有効化するには「Heroku の Preboot 機能を深掘りした - Feedforce Developer Blog」を参照してください。
@masutaka さん、ありがとうございます!
ファイルを保存してはいけない
DynoはDockerのコンテナの様なものです。
Dyno内のファイルシステムに作成したファイルは、再起動すると消えてしまいます。
また、Dyno間でファイルを共有できません。複数のWeb Dynoなどを立ち上げていると、web1にはファイルがあるけどweb2にはファイルがない、なんてことが発生します。
ストレージが必要な時はBucketeerの様なHeroku AddonsのData Storesを検討してみましょう。
ログは標準出力に出す
ログはファイルに出力せずに、全て標準出力へ出しましょう。
Heroku CLIでheroku logs --tail --app <App名>
と実行すると、リアルタイムのログを見ることができます。
HerokuのダッシュボードからもMore -> View logs
で参照できます。
さらに、Papertrailの様なLoggingのHeroku Addonsを利用してみましょう。検索機能がとても便利です。
スケジューラで起動したジョブは、次のスケジュール時間までに終了しないと強制終了される
Heroku Schedulerを利用すると、cron的にコマンドを実行できます。コマンドはOne-off Dynoで実行されます。
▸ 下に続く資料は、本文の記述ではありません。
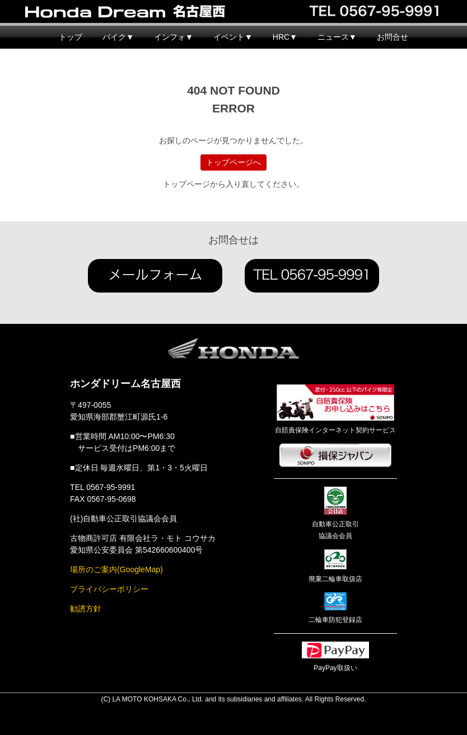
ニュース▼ (337, 36)
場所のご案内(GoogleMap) (116, 569)
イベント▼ (233, 36)
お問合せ (392, 36)
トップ (70, 36)
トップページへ (233, 162)
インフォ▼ (173, 36)
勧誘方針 (85, 608)
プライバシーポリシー (109, 589)
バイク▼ (118, 36)
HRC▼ (285, 36)
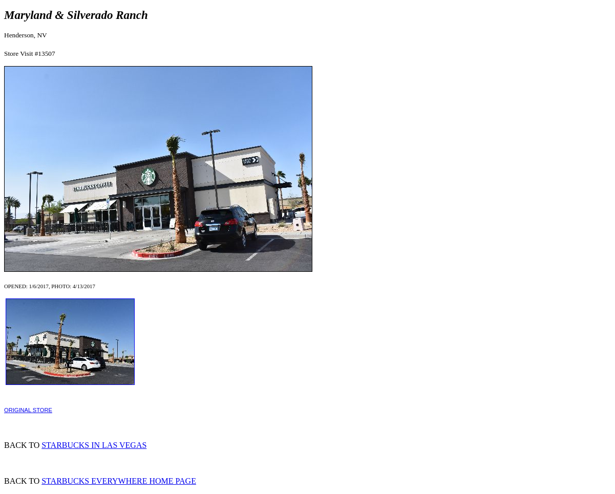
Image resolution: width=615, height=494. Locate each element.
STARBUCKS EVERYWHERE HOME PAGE (118, 481)
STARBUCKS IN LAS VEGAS (93, 445)
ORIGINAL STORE (28, 410)
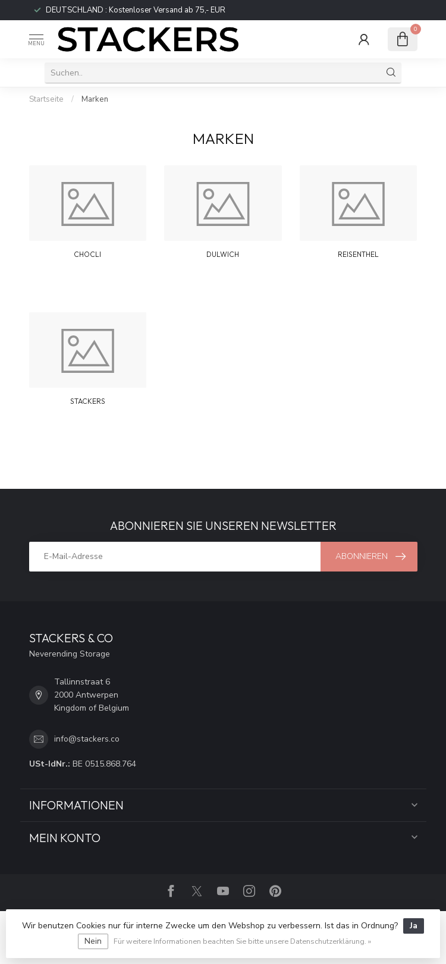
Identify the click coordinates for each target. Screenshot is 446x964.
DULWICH (222, 254)
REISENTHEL (358, 254)
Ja (413, 925)
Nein (93, 941)
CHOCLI (87, 254)
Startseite (46, 99)
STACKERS (87, 401)
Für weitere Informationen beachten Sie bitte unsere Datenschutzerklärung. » (242, 941)
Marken (94, 99)
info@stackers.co (87, 739)
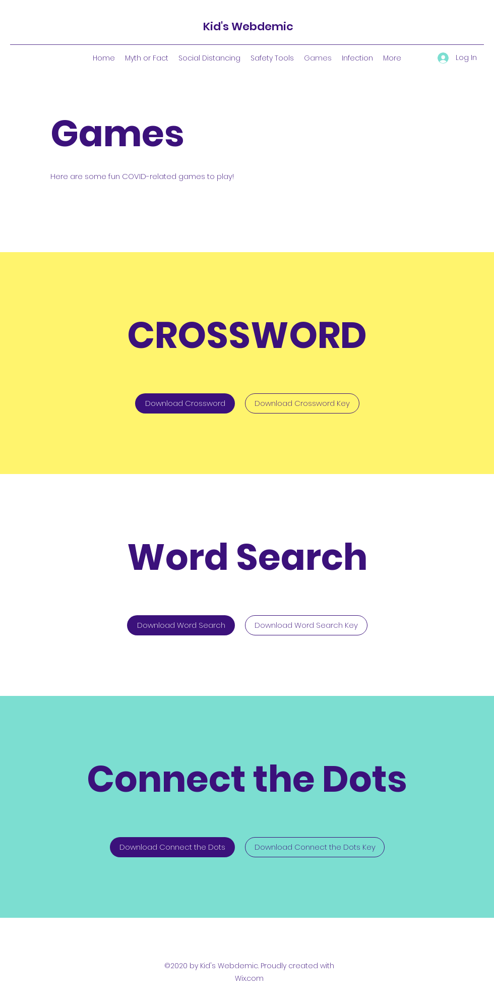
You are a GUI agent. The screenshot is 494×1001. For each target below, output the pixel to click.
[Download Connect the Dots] (172, 847)
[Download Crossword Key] (302, 403)
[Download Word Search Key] (306, 625)
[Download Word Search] (181, 625)
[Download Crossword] (185, 403)
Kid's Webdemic (248, 26)
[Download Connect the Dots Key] (315, 847)
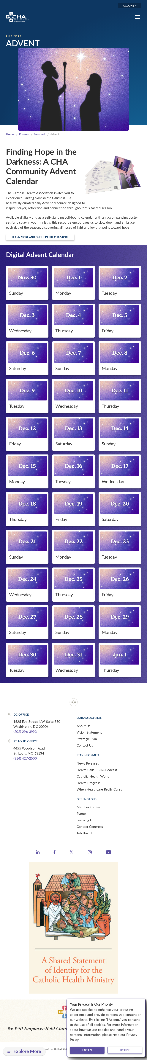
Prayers (24, 134)
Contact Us (85, 745)
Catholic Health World (93, 776)
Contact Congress (90, 826)
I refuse (125, 1050)
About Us (83, 726)
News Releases (88, 763)
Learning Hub (86, 820)
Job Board (84, 833)
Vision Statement (89, 732)
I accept (87, 1050)
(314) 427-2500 (25, 758)
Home (10, 134)
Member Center (89, 807)
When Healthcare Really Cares (99, 789)
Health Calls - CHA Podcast (97, 770)
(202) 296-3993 (25, 731)
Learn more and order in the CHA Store (40, 237)
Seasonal (39, 134)
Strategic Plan (87, 739)
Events (81, 813)
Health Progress (88, 783)
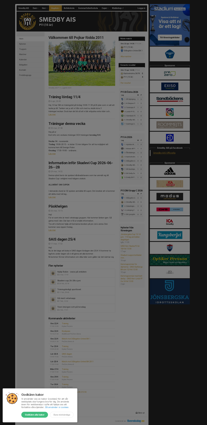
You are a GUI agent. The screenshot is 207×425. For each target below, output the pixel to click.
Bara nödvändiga (62, 414)
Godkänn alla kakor (34, 414)
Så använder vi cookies (57, 407)
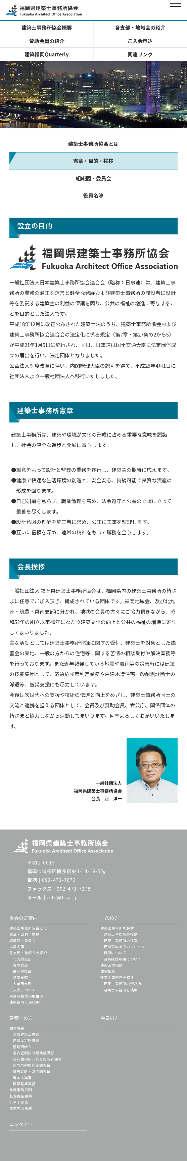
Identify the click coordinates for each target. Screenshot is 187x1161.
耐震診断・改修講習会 (31, 1071)
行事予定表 (18, 1102)
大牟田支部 (22, 983)
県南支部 (20, 977)
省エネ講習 (22, 1077)
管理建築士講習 (26, 1034)
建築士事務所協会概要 (46, 27)
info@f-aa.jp (62, 897)
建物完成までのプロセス (124, 946)
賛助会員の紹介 (46, 40)
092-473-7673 (59, 880)
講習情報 (17, 1028)
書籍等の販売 (20, 1108)
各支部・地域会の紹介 (140, 27)
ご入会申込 (140, 40)
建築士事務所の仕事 (121, 940)
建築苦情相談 (111, 965)
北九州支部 (22, 959)
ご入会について (22, 989)
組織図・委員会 (93, 178)
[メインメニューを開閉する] (175, 10)
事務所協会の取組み (26, 995)
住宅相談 (107, 971)
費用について (115, 952)
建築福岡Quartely (24, 1001)
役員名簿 (93, 195)
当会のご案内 (23, 917)
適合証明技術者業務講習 (33, 1052)
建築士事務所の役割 (121, 934)
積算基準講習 (24, 1083)
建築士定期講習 (26, 1040)
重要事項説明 (20, 1089)
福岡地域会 (22, 971)
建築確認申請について (122, 959)
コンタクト (21, 1124)
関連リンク (140, 54)
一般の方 (109, 917)
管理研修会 (22, 1046)
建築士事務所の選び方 (122, 983)
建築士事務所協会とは (93, 143)
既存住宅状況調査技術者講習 (37, 1059)
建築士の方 (21, 1018)
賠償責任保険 (20, 1096)
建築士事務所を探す (117, 928)
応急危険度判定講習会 (31, 1065)
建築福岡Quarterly (47, 54)
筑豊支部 (20, 965)
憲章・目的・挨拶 (24, 934)
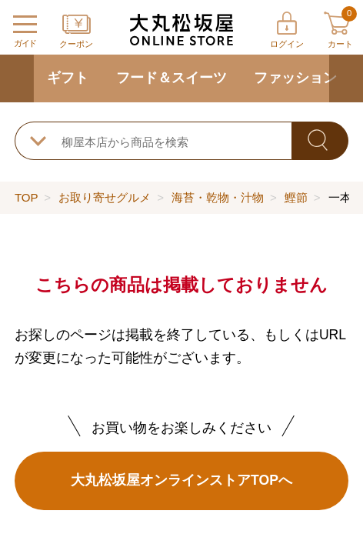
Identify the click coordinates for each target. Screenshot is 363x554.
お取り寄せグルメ (104, 197)
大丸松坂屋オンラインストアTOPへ (181, 480)
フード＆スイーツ (171, 77)
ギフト (67, 77)
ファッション (295, 77)
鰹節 (296, 197)
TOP (26, 197)
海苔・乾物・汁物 (218, 197)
スケジューラで実行したOne-off Dynoは、次のスケジュール時刻までに実行しないと強制終了されます。コマンドの最後でDBにコミットする様なケースでは、ロングランして強制終了->ロールバック->次のスケジュールでコマンド実行->ロングラン->強制終了...のループが繰り返されます(やらかしてとても困った)。
他の環境変数を参照する環境変数は設定できない
heroku config:set VAR=value
の様に、Appに対して環境変数を定義できます。
この時にFOO=$BAR
の様な他の環境変数を参照する定義はできません。
他の環境変数の参照が必要な場合は.profile
を追加してみてください。
以下はREDIS_URL
をコピーしたSPRING_REDIS_URL
を定義する.profile
の例です。
export SPRING_REDIS_URL="$REDIS_URL"
Slugサイズは500MBまで
AppはSlugというものにパッケージされます。Slugには構築したアプリの他に依存関係のモジュールなどが含まれます。
DynoはSlugを展開し、起動されます。
このSlugには500MBのサイズ上限があります。
サイズの大きなファイルを利用する場合などは注意してください。
また、Gitのコミット数が多くなり未参照のオブジェクトが増えたり、依存関係のキャッシュで圧迫される様な場合、Heroku CLIのrepoプラグインを利用してゴミ掃除をしてみましょう。
そもそもSlugに含めたくないファイル・フォルダがある場合(Dynoでアプリを実行する際に不要なファイル)は.slugignore
に指定することで、Slugから除外することができるので活用しましょう。
ただし、除外されるタイミングはビルドの前です。ビルド後に生成されるファイルをこの方法では削除できないため注意しましょう。
アクセス元のIPアドレスは X-Forwarded-For ヘッダからとる
Web Dynoから接続元のIPアドレスを取得する時はX-Forwarded-For
ヘッダから取得しましょう。
Web DynoはHeroku Routerと呼ばれるリバースプロキシの後ろで実行されています。
そのため、REMOTE_ADDR
はHeroku RouterのIPアドレスとなります。
DynoのIPアドレスは固定できない
HerokuはAWS上に構築されており、DynoのIPアドレスはAWSのアドレス範囲のどれかになります。
外部システムとの連携において、IPアドレスの固定化が要求として上がるケースがあります。
HerokuからのアウトバウンドのIPアドレスを固定したい場合は、ProximoなどのAddon利用を検討してください。
※Heroku Private Spacesを利用している場合は例外です。固定のIPアドレスが割り当てられます。